As a manner to augment pre-trained large language models (LLM), knowledge injection is critical to develop vertical domain large models and has been widely studied. Although most current approaches, including parameter-efficient fine-tuning (PEFT) and block expansion methods, uniformly apply knowledge across all LLM layers, it raises the question: are all layers equally crucial for knowledge injection? We begin by evaluating the importance of each layer in finding the optimal layer range for knowledge injection. Intuitively, the more important layers should play a more critical role in knowledge injection and deserve a denser injection. We observe performance dips in question-answering benchmarks after the removal or expansion of the shallow layers, and the degradation shrinks as the layer gets deeper, indicating that the shallow layers hold the key to knowledge injection. This insight leads us to propose the S strategy, a post-pretraining strategy of selectively enhancing shallow layers while pruning the less effective deep ones. Based on this strategy, we introduce Llama Slayer-8B and Llama Slayer-8B-Instruct. We experimented on the corpus of code math and demonstrated the effectiveness of our strategy. Further experiments across different LLM, Mistral-7B, and a legal corpus confirmed the general applicability of the approach, underscoring its wide-ranging efficacy. Our code is available at: \https://github.com/txchen-USTC/Llama-Slayer
Paper Structure (26 sections, 5 equations, 5 figures, 5 tables)

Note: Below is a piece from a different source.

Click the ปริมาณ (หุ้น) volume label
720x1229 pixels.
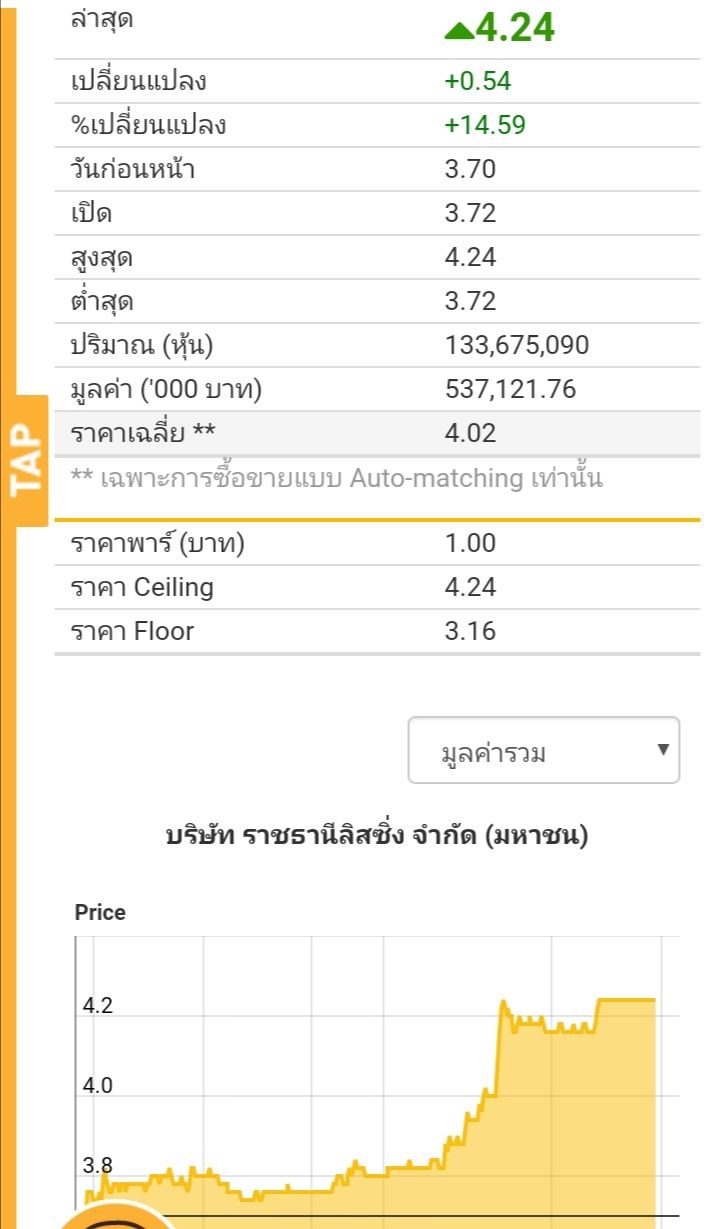142,345
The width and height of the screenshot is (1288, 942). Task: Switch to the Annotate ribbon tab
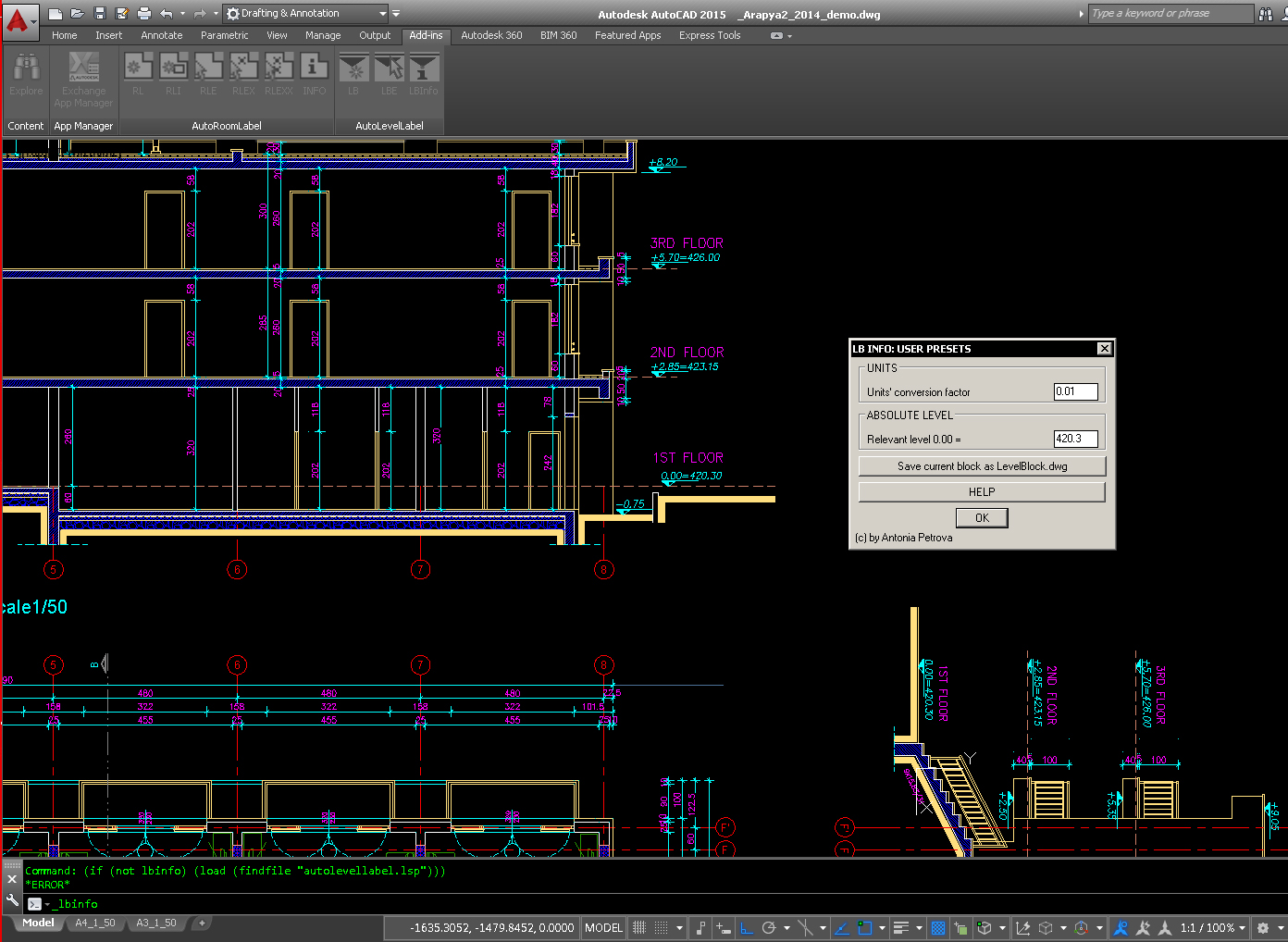[x=161, y=35]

This paper contains 26 sections, 5 equations, 5 figures, 5 tables.

Figures (5)

  • Figure 1: Llama SLayer-8B-INSTRUCT achieves state-of-the-art performance across several tasks, spanning from general language tasks to specific domain tasks (programming and mathematics), outperforming its LLaMA series predecessors.

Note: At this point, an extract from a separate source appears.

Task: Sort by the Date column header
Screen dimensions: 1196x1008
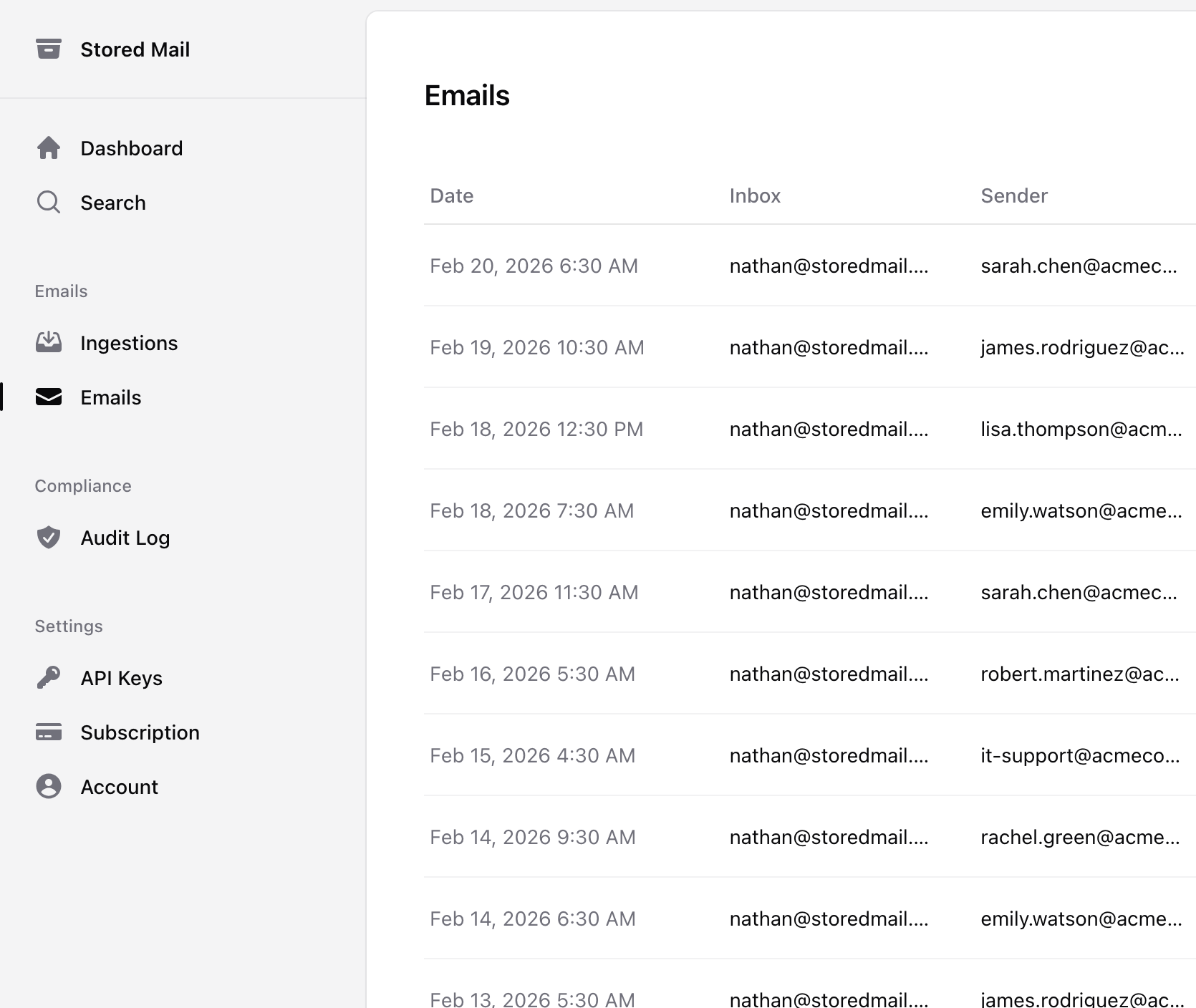Action: tap(451, 196)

  • Figure 2: (a) Angular distance between inputs and outputs of each block vs. the layer number; (b) Accuracy of Llama2-7B and Mistral 7B dropping one layer on two general QA benchmarks; (c) Accuracy of Llama2-7B and Mistral 7B with one more inserted block on the same two QA benchmarks. The initialization of the expanded blocks includes identity copy and averaging the adjacent block weights.
  • Figure 3: Our strategy focuses on infusing domain-specific knowledge to the first half of the model layers (shallow layers) and the final layer. This is achieved by augmenting the model via block expansion after the deletion of layers deemed non-essential. The expanded blocks are initialized using a linear interpolation technique to ensure a coherent knowledge structure, and only the expanded blocks are fine-tuned.
  • Figure 4: The resulting rank of each incremental matrix when fine-tuning Llama2-7B on our 5B token math+code dataset with AdaLoRA.
  • Figure 5: Comparative analysis of performance variations of different training strategies relative to the base model (a) Llama2-7B and (b) Mistral-7B, on both general and law-specific tasks.